MRI pipeline (primary):
model → capture (raw/naked/template) → .mri/ (per-layer residuals + weights)
↓
mri-decompose → PCA scores + transposed indexes
↓
companion viewer (http://localhost:8377)
↓
20 viewports: clouds, trajectories, flowers, spectrum, neurons, prism
Profile pipeline:
tokenizer → .frt (vocab, bytes, scripts)
model → .shrt (residual displacement per token, all layers)
model → .sht (output KL divergence per token)
analysis → profile-survey (cross-model concordance)
Eval pipeline:
HF benchmarks → DB (prompts)
↓
discover → attack → generate_with_geometry → score → report
Each scorer is independent. No calibration step. The report presents raw signal distributions. Interpretation is the reader's job.
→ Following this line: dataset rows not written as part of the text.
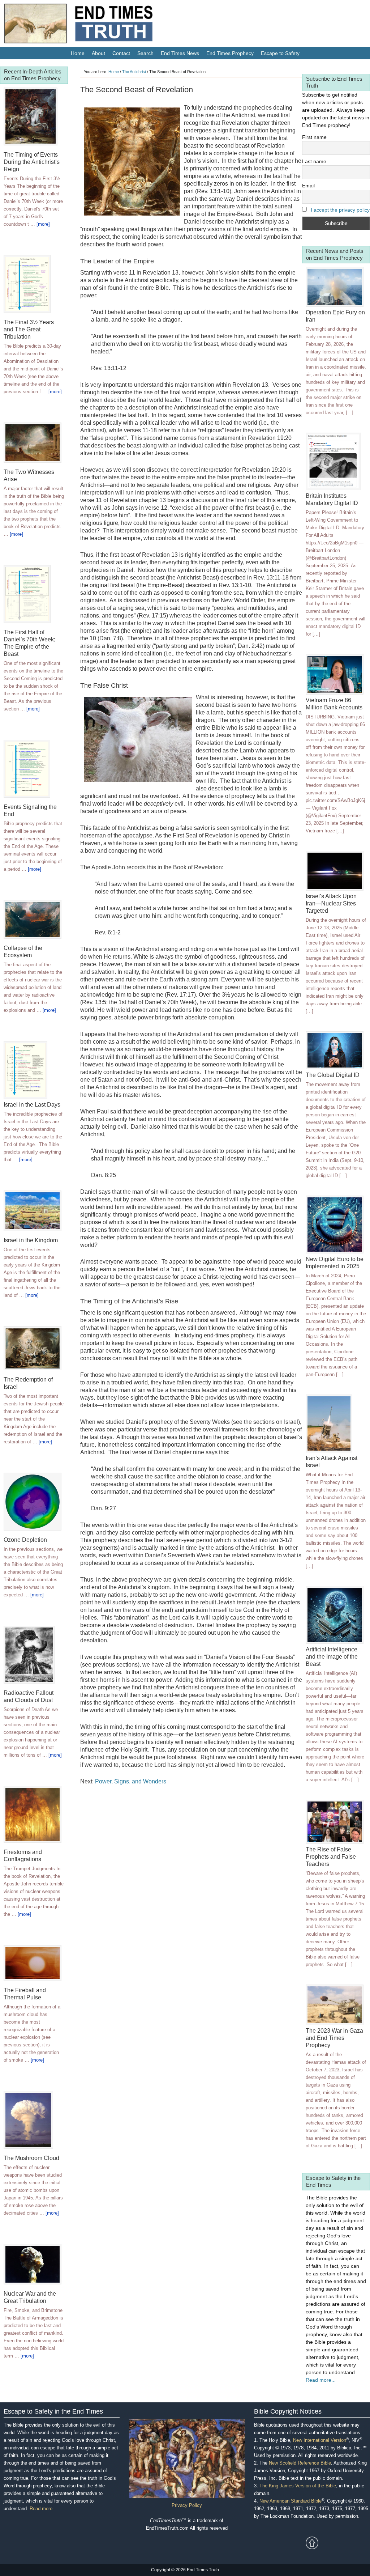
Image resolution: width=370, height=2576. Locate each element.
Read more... (321, 2380)
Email (308, 185)
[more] (43, 224)
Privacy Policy (187, 2505)
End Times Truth (94, 25)
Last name (314, 161)
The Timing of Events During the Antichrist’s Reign (32, 162)
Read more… (43, 2508)
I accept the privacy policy (340, 210)
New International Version (319, 2440)
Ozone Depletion (25, 1540)
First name (314, 137)
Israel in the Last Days (32, 1105)
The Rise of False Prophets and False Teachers (331, 1856)
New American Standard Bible (290, 2501)
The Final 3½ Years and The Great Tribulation (29, 329)
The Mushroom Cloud (31, 2158)
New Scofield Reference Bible (300, 2463)
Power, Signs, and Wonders (130, 1781)
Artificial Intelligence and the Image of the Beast (332, 1656)
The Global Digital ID (333, 1075)
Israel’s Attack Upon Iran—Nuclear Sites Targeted (331, 903)
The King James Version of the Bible (297, 2485)
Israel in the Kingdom (31, 1240)
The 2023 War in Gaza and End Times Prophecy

| Scorer | Type | Model | What it measures |
|---|---|---|---|
| word_match | pattern | none | refusal/compliance vocabulary |
| regex_harm | pattern | none | structural harm patterns (steps, chemicals, code) |
| refusal | measurement | target model | first-token refusal probability |
| self_kl | measurement | target model | behavioral divergence (first-token probability) |
| qwen3guard | judge | Qwen3Guard-0.6B | external safety classification (Alibaba) |
| llamaguard | judge | LlamaGuard-3-1B | external safety classification (Meta) |
Registered HF datasets (auto-download + cache):
simple_safety— Bertievidgen/SimpleSafetyTestscatqa— declare-lab/CategoricalHarmfulQA (11 categories)do_not_answer— LibrAI/do-not-answer (5 risk areas)forbidden_questions— TrustAIRLab/forbidden_question_settoxicchat— lmsys/toxic-chat (toxic + non-toxic)wildchat— allenai/WildChat-4.8M (multi-turn, streaming)safety_reasoning— DukeCEICenter/Safety_Reasoning_Multi_Turn_Dialogue
Verified findings from 7 models across 3 families (Qwen, Phi-3, Mistral):
From the profile pipeline (session 3, verified):
- 3 universal scripts across all 7 models: CJK (average displacement), latin (easy), code (easy). Kendall's W = 0.65.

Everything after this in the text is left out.